* _REQUIRED ACTION_: Reproduce the entries below exactly, but only from the line containing "The width and height of the screenshot is (1284, 574)." to the line containing "Task: Open the 合买大厅 tab", inclusive.

Stored entries
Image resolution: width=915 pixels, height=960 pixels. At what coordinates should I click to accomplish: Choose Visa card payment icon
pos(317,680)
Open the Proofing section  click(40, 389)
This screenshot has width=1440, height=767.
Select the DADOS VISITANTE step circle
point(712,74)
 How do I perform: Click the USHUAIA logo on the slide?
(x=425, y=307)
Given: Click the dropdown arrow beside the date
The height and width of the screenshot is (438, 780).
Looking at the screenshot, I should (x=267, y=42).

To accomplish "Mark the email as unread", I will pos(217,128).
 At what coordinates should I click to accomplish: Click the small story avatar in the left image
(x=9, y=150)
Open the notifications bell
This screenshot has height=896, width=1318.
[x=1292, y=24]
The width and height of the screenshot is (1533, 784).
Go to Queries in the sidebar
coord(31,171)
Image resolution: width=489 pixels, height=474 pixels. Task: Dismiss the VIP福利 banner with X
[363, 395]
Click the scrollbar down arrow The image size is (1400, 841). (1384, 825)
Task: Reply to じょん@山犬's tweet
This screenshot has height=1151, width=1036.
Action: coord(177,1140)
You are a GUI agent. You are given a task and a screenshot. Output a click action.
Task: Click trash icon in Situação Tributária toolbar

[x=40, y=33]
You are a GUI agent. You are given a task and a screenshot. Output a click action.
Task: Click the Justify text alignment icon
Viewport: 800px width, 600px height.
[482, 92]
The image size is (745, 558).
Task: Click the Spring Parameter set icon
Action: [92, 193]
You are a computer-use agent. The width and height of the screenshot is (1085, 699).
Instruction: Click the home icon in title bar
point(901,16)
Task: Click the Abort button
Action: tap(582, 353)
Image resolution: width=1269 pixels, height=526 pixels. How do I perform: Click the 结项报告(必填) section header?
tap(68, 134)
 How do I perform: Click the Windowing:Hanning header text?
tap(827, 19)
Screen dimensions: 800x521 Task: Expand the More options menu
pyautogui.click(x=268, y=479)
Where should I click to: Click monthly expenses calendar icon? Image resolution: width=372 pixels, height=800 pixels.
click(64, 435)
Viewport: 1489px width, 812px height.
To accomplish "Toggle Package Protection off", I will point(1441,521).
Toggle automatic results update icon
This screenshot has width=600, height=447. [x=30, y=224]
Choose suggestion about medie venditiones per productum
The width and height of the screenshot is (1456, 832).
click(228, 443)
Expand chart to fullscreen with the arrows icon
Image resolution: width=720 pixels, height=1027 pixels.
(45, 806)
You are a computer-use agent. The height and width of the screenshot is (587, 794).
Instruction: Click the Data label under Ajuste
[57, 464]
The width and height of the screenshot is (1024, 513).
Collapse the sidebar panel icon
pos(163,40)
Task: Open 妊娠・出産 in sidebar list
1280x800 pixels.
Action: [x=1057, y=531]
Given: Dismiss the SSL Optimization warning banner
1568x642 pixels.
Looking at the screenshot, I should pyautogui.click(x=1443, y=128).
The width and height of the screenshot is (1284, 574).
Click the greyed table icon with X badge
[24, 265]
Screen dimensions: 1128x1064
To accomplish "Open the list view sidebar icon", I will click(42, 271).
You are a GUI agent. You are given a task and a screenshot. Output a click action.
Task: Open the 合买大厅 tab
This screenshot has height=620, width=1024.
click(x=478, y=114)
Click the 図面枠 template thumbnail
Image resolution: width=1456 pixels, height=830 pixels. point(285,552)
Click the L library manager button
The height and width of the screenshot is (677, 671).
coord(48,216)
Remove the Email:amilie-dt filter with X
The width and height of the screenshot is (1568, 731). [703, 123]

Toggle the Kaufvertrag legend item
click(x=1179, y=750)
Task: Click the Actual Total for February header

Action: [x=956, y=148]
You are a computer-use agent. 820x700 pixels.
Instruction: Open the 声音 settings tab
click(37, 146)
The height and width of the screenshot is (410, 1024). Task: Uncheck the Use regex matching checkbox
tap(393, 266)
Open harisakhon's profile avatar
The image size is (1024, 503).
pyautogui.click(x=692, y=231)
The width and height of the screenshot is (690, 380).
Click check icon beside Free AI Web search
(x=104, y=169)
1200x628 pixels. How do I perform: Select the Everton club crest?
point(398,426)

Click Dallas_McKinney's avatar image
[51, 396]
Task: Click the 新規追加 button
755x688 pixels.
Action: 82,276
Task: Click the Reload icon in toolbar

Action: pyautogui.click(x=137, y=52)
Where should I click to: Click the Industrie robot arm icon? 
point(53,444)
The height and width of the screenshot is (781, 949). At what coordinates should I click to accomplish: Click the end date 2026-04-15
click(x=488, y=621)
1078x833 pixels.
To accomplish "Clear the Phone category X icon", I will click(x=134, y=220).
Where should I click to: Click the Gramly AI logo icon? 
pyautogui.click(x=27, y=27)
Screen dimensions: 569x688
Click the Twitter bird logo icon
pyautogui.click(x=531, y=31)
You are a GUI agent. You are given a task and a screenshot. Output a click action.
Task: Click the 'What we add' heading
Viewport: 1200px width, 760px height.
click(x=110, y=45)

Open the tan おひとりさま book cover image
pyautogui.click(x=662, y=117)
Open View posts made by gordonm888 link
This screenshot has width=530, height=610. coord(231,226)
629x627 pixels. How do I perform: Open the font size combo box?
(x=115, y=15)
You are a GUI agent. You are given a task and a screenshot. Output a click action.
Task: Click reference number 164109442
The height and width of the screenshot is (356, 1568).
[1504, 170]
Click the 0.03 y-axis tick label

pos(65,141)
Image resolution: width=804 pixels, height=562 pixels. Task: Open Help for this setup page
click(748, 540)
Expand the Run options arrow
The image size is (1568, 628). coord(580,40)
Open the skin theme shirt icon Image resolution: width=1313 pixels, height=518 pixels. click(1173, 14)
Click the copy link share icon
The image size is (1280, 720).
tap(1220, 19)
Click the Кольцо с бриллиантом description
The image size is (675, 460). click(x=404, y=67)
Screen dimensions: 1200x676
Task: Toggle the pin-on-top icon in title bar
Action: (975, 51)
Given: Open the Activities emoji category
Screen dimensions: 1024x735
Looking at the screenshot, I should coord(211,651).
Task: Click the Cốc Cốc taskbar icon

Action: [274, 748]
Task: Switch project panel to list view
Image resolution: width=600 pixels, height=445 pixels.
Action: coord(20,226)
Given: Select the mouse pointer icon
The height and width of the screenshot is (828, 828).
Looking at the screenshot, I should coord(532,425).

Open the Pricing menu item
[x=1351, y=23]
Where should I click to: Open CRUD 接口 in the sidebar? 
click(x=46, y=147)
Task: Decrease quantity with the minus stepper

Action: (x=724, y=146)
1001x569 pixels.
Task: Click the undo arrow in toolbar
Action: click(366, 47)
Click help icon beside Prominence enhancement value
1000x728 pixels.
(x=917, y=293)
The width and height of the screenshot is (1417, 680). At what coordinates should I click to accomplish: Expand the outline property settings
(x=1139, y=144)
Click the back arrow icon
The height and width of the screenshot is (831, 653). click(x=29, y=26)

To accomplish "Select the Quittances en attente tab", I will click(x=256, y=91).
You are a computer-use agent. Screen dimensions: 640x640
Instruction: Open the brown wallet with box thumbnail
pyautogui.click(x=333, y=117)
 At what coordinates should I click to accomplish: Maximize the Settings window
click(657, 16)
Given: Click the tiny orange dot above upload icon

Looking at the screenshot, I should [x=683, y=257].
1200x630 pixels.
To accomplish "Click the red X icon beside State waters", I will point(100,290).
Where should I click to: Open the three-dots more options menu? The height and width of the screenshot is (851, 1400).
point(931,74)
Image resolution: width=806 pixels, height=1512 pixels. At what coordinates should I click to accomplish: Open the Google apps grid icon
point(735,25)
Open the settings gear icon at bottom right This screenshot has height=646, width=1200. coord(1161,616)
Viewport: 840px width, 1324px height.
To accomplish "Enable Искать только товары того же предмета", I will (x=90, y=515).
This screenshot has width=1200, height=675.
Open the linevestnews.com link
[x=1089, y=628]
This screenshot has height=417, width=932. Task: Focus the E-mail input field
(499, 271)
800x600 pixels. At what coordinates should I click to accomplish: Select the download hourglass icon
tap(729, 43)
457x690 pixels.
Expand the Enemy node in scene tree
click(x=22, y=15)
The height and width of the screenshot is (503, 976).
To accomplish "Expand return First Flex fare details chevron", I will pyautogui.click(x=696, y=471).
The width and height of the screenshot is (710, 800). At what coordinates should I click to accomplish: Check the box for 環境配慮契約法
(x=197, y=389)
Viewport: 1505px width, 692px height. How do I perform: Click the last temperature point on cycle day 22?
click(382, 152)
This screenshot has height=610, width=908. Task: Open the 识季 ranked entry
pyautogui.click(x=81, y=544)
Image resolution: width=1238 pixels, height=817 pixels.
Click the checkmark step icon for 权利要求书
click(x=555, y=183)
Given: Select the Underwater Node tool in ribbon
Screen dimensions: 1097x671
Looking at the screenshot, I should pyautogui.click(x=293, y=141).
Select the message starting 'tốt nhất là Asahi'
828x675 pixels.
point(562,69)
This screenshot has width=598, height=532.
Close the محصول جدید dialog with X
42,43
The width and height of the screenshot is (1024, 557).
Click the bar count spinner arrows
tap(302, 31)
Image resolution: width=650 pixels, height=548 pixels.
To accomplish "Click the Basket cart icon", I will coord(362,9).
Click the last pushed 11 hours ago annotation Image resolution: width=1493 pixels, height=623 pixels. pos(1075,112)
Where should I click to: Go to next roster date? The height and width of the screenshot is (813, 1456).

* _RESPONSE TO THE TASK_:
The width and height of the screenshot is (1284, 574).
Click the greyed table icon with X badge
[24, 265]
Screen dimensions: 1128x1064
To accomplish "Open the list view sidebar icon", I will click(42, 271).
You are a GUI agent. You are given a task and a screenshot. Output a click action.
Task: Open the 合买大厅 tab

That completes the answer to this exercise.